Treasure Byars, Chaplain, in the gardens outside the UAB Women & Infants Center.
That is exactly how full-time staff chaplain Treasure Byars describes it. Byars entered the UAB CPE residency training program after spending several months at UAB Hospital with her husband, who passed away following a lengthy illness.
“I experienced firsthand what patients and families sometimes have to go through in situations like that. I saw that need,” Byars says. “So when I heard about the CPE program at UAB, I felt like I had a calling to help others.”
Byars works primarily at the UAB Women & Infants Center. She describes her role there as “a ministry of presence.”
“We just want people to know they are not alone when they’re going through some life-altering circumstances,” Byars says. “There is peace in knowing that somebody is by your side. We listen to the thoughts and feelings that patients and family members are having.”
“We do the same thing with staff. We get to know them because we’re dealing with them on a daily basis. Sometimes they just need to talk through something that bothered them about one of their patients. Ultimately, we’re all human and affected by different things we come across. (Spiritual Health) just provides that extra line of support.”
Jamie Wade, M.S., Director of Outpatient Rehabilitation at UAB Medicine, in the atrium at the North Pavilion.
As Director of Outpatient Rehabilitation Service at UAB Medicine, speech pathologist Jamie Wade, M.S., discovered there are benefits to the Spiritual Health program she had not anticipated. Wade says when she first began working in outpatient recovery, she assumed most of her patients and family members would be optimistic that the worst was behind them. After all, the patients were back home and beginning to reintegrate into their community.
“What was alarming to me was seeing how many people were still grieving over the loss of their prior life, both patients and family members,” Wade says. “I was spending a lot of time meeting with them, and they were angry over things like scheduling. But when I really listened to them, I realized their anger actually was part of this grief process.”
“Then the chaplains started covering our outpatient clinic and began helping them process their emotion. You have to get your emotions out before you can problem-solve, and that’s what the chaplains really offer our patients. I can’t emphasize enough how valuable that is. It made a tremendous difference. Because you can’t compartmentalize the recovery process between the physical and the emotional. It’s all together.”
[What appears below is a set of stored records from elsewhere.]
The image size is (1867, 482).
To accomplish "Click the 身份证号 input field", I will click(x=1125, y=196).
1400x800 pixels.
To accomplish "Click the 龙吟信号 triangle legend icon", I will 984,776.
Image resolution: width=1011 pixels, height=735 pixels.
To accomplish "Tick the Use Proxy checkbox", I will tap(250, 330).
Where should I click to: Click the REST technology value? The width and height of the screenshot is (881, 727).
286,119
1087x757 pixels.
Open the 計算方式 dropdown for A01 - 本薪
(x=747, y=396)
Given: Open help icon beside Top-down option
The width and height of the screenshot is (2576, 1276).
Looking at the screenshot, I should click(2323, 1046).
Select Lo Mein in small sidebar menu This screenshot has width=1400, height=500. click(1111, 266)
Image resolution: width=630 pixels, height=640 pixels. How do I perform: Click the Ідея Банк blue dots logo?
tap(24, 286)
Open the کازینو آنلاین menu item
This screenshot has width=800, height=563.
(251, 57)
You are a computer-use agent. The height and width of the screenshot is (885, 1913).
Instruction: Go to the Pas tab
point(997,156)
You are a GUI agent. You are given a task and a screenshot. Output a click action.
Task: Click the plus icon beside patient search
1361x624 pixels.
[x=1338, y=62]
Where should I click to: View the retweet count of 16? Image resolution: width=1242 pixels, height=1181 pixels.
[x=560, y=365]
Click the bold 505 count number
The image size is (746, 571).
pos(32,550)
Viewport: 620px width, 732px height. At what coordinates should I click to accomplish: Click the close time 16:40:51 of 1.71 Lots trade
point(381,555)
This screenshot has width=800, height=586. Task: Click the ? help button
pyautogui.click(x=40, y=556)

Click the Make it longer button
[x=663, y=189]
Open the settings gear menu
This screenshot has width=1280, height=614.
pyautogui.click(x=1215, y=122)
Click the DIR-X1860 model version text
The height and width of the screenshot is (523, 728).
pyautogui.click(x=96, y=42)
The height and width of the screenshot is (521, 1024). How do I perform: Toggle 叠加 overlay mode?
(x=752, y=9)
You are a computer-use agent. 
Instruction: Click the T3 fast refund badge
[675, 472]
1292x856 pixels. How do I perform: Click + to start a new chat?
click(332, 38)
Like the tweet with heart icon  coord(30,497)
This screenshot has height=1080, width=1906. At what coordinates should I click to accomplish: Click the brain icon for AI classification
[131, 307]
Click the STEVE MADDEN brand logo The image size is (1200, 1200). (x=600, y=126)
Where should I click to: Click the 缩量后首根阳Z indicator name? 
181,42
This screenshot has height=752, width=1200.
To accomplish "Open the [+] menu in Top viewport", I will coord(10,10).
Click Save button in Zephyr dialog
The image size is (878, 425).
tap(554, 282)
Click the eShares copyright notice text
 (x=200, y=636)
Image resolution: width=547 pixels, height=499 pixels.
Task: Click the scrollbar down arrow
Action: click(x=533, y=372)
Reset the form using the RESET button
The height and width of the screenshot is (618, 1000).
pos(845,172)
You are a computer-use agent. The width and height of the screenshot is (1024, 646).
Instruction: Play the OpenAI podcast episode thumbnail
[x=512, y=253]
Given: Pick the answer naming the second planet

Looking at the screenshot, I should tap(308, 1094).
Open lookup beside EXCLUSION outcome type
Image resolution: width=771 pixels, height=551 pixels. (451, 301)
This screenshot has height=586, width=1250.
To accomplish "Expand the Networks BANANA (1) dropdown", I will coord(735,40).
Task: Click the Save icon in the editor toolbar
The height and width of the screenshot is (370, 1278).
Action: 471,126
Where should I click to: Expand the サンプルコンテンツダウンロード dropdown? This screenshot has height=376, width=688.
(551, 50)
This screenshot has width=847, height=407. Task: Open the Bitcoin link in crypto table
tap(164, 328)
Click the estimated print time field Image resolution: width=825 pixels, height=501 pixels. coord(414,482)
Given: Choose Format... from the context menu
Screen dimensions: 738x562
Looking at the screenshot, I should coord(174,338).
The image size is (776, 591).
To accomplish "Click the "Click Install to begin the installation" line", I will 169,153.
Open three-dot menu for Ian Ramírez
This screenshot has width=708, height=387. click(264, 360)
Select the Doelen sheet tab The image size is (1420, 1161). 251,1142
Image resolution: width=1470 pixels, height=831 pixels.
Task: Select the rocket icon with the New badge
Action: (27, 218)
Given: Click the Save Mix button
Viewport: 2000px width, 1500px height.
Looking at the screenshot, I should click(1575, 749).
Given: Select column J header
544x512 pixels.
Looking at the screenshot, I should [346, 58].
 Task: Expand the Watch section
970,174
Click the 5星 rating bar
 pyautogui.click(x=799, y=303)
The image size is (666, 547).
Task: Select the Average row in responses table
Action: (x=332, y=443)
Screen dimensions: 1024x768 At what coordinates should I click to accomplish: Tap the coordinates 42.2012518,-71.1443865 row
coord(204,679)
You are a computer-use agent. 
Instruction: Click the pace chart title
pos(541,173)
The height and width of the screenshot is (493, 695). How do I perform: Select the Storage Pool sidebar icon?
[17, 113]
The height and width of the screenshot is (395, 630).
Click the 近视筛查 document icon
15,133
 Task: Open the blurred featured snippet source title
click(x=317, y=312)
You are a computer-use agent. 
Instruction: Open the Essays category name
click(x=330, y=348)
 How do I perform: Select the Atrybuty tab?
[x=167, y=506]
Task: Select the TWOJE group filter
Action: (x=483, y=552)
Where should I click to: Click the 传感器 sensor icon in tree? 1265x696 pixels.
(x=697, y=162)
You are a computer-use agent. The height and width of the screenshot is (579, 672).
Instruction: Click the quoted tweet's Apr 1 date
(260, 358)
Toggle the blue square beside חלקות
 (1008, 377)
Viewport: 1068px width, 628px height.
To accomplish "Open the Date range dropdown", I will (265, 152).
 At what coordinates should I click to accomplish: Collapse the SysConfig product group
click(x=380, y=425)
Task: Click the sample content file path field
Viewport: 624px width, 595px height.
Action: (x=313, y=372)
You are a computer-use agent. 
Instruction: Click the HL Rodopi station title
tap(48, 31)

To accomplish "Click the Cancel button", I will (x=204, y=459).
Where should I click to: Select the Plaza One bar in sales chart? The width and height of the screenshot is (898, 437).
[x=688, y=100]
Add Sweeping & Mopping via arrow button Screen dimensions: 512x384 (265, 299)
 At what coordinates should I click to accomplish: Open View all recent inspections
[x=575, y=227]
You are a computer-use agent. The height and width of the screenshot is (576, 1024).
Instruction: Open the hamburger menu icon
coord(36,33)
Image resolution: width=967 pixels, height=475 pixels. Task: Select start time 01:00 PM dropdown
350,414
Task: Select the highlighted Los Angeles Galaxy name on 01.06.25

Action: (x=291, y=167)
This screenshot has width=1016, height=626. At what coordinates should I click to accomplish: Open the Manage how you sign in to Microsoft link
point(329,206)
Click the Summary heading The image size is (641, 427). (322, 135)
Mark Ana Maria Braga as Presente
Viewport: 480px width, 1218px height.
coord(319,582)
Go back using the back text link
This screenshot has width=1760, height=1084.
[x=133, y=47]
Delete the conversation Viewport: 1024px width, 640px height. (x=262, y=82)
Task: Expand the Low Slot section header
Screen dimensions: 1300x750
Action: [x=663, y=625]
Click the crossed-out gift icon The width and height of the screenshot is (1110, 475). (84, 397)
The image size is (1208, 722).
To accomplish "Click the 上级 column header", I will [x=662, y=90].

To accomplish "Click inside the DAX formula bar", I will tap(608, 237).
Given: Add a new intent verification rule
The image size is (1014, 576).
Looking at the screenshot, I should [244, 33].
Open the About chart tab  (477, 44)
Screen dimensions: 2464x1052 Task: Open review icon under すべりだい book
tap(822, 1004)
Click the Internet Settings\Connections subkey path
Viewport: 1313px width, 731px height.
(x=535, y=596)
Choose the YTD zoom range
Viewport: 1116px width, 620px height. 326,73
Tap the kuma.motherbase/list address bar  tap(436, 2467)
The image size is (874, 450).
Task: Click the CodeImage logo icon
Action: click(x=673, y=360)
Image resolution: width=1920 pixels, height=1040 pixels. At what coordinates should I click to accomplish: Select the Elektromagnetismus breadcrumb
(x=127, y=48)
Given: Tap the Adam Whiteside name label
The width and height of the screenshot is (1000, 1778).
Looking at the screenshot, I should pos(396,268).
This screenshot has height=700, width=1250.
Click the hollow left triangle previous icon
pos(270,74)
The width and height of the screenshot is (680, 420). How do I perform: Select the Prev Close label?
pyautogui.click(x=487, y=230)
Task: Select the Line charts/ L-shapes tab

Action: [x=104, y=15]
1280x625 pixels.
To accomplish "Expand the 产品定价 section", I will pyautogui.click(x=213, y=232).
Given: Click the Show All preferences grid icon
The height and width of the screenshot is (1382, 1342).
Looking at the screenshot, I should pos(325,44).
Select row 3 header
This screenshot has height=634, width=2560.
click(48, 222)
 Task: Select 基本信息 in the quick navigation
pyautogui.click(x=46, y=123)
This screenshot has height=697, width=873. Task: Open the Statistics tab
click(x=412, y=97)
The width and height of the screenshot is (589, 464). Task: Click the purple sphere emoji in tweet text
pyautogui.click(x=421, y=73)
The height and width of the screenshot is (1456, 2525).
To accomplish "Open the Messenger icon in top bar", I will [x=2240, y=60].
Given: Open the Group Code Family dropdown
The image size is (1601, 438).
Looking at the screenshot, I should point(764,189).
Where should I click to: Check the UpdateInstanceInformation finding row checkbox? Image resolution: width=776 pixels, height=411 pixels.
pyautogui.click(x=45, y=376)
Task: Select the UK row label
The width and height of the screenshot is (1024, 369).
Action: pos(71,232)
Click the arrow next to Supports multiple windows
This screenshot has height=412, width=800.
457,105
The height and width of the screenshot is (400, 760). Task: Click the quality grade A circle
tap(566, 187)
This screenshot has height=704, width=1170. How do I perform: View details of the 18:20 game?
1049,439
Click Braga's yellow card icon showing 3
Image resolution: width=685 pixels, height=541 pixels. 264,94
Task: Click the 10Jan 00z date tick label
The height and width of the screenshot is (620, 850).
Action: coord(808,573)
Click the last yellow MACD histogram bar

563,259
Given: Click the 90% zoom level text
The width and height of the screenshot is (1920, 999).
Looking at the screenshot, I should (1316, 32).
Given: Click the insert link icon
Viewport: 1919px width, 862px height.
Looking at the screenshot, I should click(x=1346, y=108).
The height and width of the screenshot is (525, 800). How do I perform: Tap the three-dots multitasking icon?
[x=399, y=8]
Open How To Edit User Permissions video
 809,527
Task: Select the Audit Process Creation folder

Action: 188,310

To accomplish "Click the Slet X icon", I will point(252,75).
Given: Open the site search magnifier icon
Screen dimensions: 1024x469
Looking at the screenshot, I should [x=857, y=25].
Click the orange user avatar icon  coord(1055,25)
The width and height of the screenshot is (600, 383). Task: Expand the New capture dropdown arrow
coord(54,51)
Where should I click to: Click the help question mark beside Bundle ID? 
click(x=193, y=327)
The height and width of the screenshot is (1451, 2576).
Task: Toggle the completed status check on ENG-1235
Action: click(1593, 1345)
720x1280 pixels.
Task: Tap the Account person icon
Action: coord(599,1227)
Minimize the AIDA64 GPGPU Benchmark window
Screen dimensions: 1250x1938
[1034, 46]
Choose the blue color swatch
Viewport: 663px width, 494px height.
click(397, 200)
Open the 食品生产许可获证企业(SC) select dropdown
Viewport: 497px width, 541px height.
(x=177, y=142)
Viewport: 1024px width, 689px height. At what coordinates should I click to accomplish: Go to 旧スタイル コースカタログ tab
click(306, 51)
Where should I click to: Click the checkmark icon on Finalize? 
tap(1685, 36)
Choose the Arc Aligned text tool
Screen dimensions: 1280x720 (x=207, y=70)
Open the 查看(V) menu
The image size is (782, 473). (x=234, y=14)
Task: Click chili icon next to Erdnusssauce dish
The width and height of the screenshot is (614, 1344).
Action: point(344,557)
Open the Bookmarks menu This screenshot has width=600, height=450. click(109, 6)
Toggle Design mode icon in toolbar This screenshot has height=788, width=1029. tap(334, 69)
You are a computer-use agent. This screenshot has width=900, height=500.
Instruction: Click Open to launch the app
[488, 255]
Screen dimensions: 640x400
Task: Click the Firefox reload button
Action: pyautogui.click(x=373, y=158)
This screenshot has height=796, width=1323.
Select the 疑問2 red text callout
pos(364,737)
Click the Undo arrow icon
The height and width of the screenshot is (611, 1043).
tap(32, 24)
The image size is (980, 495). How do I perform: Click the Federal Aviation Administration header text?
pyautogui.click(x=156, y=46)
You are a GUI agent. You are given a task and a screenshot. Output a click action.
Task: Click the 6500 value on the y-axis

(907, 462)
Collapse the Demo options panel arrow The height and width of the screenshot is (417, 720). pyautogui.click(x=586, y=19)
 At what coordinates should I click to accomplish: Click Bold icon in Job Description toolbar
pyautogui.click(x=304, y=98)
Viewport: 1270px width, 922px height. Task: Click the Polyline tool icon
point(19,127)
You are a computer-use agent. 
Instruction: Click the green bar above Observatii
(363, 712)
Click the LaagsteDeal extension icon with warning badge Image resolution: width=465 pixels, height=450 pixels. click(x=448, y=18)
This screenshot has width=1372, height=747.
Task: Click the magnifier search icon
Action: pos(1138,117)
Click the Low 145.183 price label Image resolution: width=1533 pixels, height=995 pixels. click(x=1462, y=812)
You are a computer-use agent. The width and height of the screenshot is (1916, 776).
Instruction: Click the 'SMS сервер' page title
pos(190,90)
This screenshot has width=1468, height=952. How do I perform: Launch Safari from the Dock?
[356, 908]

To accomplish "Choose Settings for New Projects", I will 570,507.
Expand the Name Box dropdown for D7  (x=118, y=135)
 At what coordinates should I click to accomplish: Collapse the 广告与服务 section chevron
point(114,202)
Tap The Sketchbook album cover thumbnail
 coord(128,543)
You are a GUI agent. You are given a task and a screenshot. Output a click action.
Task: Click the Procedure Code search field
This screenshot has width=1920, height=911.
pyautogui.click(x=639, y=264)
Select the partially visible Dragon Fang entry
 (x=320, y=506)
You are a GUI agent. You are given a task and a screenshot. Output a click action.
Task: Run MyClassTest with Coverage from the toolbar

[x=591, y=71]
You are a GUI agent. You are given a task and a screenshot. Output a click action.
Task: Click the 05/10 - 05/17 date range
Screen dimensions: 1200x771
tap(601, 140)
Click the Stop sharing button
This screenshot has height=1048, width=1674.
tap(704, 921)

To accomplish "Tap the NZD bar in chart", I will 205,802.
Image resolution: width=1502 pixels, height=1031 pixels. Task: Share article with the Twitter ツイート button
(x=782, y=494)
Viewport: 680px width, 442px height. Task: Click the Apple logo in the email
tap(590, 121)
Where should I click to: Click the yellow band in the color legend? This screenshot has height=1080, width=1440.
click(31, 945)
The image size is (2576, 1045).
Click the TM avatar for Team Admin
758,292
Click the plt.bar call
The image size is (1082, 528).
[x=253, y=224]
The stained glass windows pictured above were designed by Janice Ford-Freeman and made by Freeman Stained Glass of Birmingham.
Kennedy agrees. After spending most of his career dealing primarily with physical ailments, he says his time with UAB Spiritual Health has made him truly realize the value of offering emotional support as well.
“It’s a vital element of providing care in a medical center like this,” Kennedy says. “For the people who come here, it may be the worst time of their lives, and their needs are tremendous. It’s not just physical needs but spiritual ones as well. Even for people who don’t follow a specific faith tradition, just having another human who cares about them and can listen and help them unload their burden is really important.”
That is why Dippenaar makes sure Spiritual Health has a 24/7 presence at UAB Hospital, including in the Emergency Department. After all, a patient’s physical needs are never left unattended, so Dippenaar wants to make sure the same is true for their emotional needs.
“Our goal is to meet people where they are in terms of what they’re experiencing in their particular reason for coming to UAB,” Dippenaar says. “Many people, when they process those experiences, want to make meaning of it. A lot of people do that through their religion, through their relationship with God. However they do it, we want to be there to help.”